By Travis Reynolds
Posting flyers at Eastern is not as simple as tacking a piece of paper to a bulletin board. Without Student Life’s stamp of approval, flyers stand a better chance of being taken down than staying up.But do people really need that stamp to post flyers legally on campus? Student body President Doc Fifer said he doesn’t think so.
At Monday’s Faculty Senate meeting, Fifer approached professors and administrators to challenge language in section six of the faculty handbook, which limits the use of bulletin boards on campus to posting university-related notices. And Student Life must approve each flyer, banner and notice.

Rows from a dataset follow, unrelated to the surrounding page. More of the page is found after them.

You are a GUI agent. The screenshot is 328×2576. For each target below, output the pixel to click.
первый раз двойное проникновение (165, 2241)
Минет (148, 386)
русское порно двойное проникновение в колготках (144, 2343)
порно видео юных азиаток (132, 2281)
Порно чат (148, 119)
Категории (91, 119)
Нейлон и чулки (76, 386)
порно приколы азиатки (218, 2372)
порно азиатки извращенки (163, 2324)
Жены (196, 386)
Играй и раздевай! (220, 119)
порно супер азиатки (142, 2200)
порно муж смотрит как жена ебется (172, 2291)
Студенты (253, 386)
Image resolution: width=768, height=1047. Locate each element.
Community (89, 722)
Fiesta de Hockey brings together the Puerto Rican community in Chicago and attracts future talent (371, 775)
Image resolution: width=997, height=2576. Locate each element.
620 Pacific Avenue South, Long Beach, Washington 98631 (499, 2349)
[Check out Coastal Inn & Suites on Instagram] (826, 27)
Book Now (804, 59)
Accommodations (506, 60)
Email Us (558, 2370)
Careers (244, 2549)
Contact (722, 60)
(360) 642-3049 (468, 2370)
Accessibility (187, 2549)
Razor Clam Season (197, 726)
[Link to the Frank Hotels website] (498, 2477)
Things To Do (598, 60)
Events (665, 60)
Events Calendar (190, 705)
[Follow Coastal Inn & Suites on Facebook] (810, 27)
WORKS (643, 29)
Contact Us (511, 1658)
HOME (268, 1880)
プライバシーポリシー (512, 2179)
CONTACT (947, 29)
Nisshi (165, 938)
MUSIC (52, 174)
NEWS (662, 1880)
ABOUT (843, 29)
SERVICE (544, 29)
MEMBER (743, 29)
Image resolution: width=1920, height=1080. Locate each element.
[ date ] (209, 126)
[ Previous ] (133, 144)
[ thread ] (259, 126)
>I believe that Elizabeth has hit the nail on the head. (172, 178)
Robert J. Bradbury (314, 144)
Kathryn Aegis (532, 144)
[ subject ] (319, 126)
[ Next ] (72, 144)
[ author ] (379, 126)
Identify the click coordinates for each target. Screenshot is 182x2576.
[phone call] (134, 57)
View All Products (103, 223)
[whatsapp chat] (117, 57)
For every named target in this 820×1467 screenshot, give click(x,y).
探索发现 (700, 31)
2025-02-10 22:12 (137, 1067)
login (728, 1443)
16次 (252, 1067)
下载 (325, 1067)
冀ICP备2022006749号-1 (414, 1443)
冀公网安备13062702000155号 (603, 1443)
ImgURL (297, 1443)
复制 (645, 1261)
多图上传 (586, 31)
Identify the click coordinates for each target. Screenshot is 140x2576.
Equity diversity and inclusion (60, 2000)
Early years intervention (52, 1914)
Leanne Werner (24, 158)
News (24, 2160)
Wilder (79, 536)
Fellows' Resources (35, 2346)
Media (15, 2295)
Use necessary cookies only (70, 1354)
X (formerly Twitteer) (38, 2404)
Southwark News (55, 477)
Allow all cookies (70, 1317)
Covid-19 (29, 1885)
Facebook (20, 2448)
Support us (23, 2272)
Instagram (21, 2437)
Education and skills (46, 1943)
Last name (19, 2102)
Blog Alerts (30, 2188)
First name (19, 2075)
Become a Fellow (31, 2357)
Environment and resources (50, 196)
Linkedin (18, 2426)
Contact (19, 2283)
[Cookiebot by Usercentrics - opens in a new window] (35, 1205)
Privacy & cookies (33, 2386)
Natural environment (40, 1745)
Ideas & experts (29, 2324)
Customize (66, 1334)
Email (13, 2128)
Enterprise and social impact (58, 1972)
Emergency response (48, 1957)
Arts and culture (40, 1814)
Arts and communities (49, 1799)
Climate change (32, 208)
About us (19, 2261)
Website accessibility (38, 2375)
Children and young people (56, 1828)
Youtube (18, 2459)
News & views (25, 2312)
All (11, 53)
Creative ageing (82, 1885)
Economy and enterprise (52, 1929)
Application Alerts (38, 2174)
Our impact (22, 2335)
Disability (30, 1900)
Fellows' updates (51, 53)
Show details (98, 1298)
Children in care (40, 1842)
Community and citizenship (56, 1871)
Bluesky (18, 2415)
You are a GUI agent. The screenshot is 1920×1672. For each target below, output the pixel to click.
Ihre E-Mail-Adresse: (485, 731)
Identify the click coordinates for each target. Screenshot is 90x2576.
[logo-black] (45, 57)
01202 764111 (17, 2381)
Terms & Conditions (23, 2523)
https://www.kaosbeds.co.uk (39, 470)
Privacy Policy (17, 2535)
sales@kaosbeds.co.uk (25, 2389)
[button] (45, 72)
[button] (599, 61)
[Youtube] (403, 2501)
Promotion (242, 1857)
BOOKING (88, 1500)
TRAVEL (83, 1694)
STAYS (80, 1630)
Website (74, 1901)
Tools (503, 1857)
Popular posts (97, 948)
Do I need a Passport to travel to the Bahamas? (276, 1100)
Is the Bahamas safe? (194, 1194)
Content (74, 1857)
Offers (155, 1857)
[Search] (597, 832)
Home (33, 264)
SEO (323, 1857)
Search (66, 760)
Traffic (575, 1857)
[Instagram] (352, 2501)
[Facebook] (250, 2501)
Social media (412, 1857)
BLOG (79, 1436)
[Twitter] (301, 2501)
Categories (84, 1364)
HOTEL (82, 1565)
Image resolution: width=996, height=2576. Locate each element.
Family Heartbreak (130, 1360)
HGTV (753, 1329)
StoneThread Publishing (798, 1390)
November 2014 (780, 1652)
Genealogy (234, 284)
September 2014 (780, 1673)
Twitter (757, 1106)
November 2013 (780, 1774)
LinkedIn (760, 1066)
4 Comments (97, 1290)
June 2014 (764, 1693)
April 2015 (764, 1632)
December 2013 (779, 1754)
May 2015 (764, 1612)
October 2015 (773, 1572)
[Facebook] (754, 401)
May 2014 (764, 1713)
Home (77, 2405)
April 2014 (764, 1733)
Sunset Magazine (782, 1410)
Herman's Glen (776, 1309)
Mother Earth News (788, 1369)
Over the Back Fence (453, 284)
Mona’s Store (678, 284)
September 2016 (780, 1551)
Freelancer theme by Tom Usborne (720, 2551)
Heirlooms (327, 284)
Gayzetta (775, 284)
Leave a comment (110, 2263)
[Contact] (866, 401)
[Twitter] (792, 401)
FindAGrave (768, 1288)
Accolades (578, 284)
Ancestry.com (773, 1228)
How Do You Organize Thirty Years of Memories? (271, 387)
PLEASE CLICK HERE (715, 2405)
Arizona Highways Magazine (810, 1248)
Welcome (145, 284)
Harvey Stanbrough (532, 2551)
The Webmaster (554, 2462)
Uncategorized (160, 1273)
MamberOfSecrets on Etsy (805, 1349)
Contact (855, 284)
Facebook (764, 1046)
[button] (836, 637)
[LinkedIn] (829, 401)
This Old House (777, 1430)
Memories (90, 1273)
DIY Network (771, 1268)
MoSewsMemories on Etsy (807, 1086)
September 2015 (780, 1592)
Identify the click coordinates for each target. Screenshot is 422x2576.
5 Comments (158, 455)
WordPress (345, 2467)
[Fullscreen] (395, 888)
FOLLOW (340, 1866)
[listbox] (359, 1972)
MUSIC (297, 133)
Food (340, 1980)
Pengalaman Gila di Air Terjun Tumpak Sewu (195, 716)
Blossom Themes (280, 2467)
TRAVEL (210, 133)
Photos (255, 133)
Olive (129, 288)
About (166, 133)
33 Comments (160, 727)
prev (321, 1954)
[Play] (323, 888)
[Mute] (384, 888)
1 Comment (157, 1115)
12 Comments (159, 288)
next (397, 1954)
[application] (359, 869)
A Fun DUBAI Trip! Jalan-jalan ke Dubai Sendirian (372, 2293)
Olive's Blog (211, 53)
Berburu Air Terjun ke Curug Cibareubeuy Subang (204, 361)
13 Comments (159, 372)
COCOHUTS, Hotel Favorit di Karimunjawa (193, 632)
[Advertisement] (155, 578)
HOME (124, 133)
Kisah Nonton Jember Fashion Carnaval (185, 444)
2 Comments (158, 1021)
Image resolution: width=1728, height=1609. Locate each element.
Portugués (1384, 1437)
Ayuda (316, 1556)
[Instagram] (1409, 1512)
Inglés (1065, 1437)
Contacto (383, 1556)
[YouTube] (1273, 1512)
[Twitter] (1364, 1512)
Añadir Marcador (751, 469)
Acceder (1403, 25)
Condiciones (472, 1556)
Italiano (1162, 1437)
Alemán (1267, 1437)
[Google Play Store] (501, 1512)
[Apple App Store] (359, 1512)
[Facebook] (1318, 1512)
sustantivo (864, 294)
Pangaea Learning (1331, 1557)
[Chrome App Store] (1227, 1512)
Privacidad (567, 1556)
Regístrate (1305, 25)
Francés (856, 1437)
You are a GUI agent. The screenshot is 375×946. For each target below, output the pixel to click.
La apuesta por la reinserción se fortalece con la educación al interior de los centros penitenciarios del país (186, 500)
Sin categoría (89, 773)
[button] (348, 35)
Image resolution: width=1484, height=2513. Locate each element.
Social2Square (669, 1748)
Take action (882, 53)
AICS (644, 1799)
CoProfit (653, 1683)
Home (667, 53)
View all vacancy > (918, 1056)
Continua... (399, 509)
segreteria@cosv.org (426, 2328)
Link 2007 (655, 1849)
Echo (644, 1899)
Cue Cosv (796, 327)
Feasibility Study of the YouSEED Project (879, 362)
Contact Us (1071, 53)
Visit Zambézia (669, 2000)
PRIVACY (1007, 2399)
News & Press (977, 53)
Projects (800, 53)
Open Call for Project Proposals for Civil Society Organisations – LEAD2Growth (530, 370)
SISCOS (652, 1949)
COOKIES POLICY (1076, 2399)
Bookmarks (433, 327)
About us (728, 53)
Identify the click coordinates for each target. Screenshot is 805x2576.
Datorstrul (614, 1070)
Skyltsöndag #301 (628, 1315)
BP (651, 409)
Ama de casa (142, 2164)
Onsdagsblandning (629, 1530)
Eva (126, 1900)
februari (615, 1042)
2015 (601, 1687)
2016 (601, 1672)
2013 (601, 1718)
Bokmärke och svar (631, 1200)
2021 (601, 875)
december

“This policy is almost universally loathed,” Fifer said. “The SGA office receives frequent complaints and questions from students and community members…” he said. Fifer said Student Life references the passage in the faculty handbook when defending its posting policy, but argued the policy does not appear in Eastern’s student handbook and, therefore, does not apply to students.
“It seems clear that the faculty handbook is not a policy that is designed to be enforced university-wide,” Fifer said. “It seems clear to us that the Office of Student Life is inappropriately enforcing the faculty handbook upon students.”
Fifer suggested the policy deprives students of useful information, including apartment vacancy postings, notices of local events such as concerts and job announcements.
Flyers like these are illegal to post under the current policy, he said. “We don’t want protection from information, because we can always think for ourselves,” Fifer said.
Fifer then requested Faculty Senate consider repealing the paragraph, and allow SGA to help write a new, more inclusive policy. But not everyone in the room said he agreed with Fifer’s presentation.
“I don’t want commerce in my classroom,” said Matthew Winslow, a faculty senator representing the psychology department. “I would say there are far more appropriate places than the classroom (to post such flyers).”
Fifer said the new policy would restrict certain postings, perhaps including credit card offers.
“I wonder,” said Mark Case, faculty senator and assistant professor of marketing, “if (SGA) would be in favor of certain restrictions to the (new) policy… so we don’t see the f-bomb everywhere.”
Fifer said he agreed some restrictions should be enforced, but Student Life should keep from violating the First Amendment and defeating the purpose of the new law.
“We need to take this policy off the books,” he said, “and write one that makes sense.” Faculty Senate decided it would ask SGA to consider a new policy and present it at the next Faculty Senate meeting.